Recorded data
________________
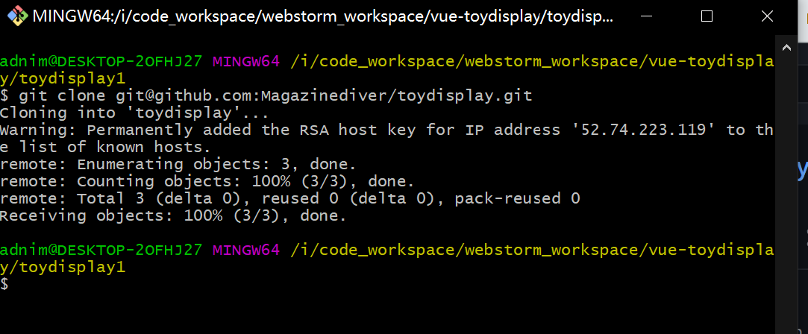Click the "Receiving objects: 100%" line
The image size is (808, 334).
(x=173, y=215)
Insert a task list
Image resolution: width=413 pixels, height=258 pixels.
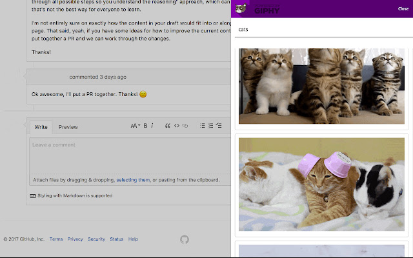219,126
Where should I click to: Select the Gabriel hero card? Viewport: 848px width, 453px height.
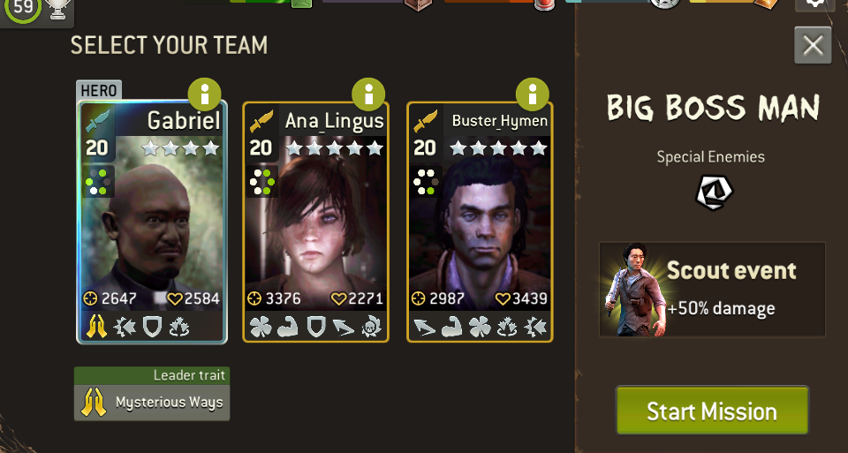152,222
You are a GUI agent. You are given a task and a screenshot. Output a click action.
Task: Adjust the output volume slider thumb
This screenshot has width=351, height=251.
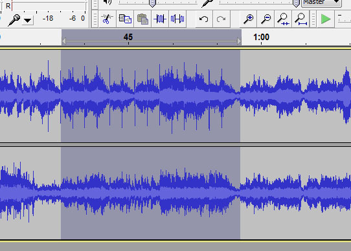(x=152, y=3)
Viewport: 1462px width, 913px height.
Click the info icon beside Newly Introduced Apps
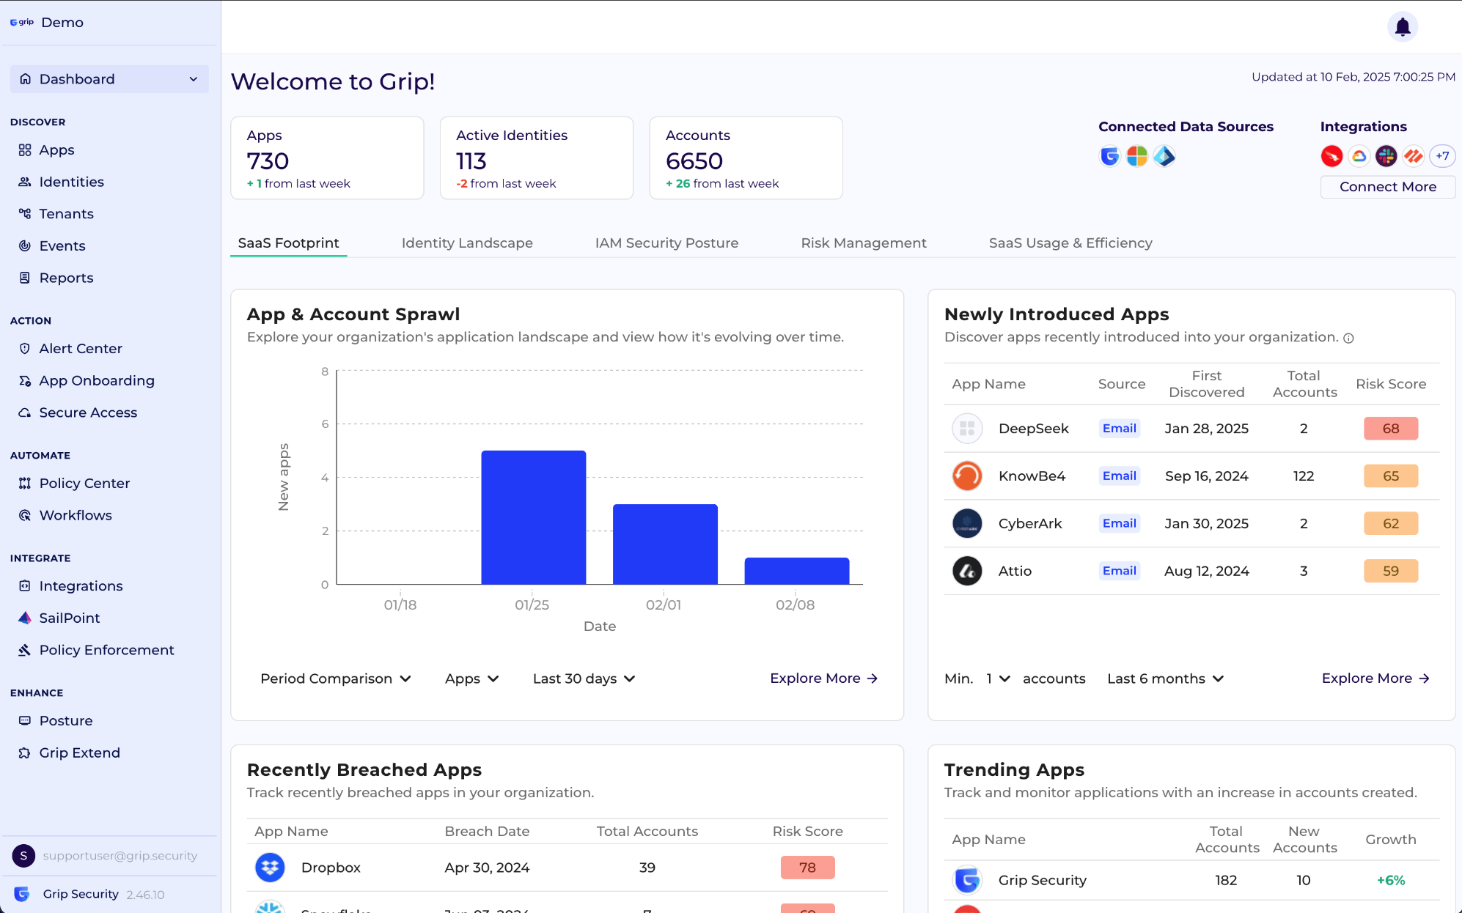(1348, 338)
________________
• **Work to be completed**
What is needed is an exact transcription of the lines from the one containing "Where should I" through the last line of the records above, both included, with no pictures.

• **Solved problem**
Where should I click to: Select the Gabriel hero card? Viewport: 848px width, 453px height.
152,222
You are a GUI agent. You are given a task and a screenshot. Output a click action.
Task: Adjust the output volume slider thumb
This screenshot has width=351, height=251.
(x=152, y=3)
Viewport: 1462px width, 913px height.
Click the info icon beside Newly Introduced Apps
(1348, 338)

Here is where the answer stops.